Task brief
Starting at the line that contains "Task: Increase font", return every line down to the end of the records below, exactly as written.
* * *
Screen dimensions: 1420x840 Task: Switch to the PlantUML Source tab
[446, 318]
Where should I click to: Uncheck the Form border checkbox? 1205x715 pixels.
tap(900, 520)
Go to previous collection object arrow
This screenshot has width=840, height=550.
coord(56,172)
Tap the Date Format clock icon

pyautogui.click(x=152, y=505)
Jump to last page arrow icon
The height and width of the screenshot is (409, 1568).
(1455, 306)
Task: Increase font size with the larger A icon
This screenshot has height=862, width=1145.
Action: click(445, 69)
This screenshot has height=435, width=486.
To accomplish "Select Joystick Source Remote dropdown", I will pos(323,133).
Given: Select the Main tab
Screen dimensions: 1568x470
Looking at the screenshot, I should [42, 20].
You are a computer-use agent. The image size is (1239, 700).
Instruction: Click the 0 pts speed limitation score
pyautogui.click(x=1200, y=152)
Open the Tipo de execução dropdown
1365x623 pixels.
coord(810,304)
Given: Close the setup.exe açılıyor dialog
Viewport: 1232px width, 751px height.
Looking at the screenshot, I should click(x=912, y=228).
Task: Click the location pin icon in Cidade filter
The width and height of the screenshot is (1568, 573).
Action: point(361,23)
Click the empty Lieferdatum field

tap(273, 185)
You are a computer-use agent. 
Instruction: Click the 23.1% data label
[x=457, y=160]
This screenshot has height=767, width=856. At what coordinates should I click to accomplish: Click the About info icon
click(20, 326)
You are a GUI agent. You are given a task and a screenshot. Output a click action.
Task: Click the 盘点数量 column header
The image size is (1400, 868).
* * *
Result of the task
Task: Increase font size with the larger A icon
This screenshot has height=862, width=1145.
Action: click(445, 69)
This screenshot has height=435, width=486.
To accomplish "Select Joystick Source Remote dropdown", I will pos(323,133).
Given: Select the Main tab
Screen dimensions: 1568x470
Looking at the screenshot, I should [42, 20].
You are a computer-use agent. The image size is (1239, 700).
Instruction: Click the 0 pts speed limitation score
pyautogui.click(x=1200, y=152)
Open the Tipo de execução dropdown
1365x623 pixels.
coord(810,304)
Given: Close the setup.exe açılıyor dialog
Viewport: 1232px width, 751px height.
Looking at the screenshot, I should click(x=912, y=228).
Task: Click the location pin icon in Cidade filter
The width and height of the screenshot is (1568, 573).
Action: point(361,23)
Click the empty Lieferdatum field

tap(273, 185)
You are a computer-use agent. 
Instruction: Click the 23.1% data label
[x=457, y=160]
This screenshot has height=767, width=856. At what coordinates should I click to accomplish: Click the About info icon
click(20, 326)
You are a GUI agent. You are given a task and a screenshot. Output a click action.
Task: Click the 盘点数量 column header
The image size is (1400, 868).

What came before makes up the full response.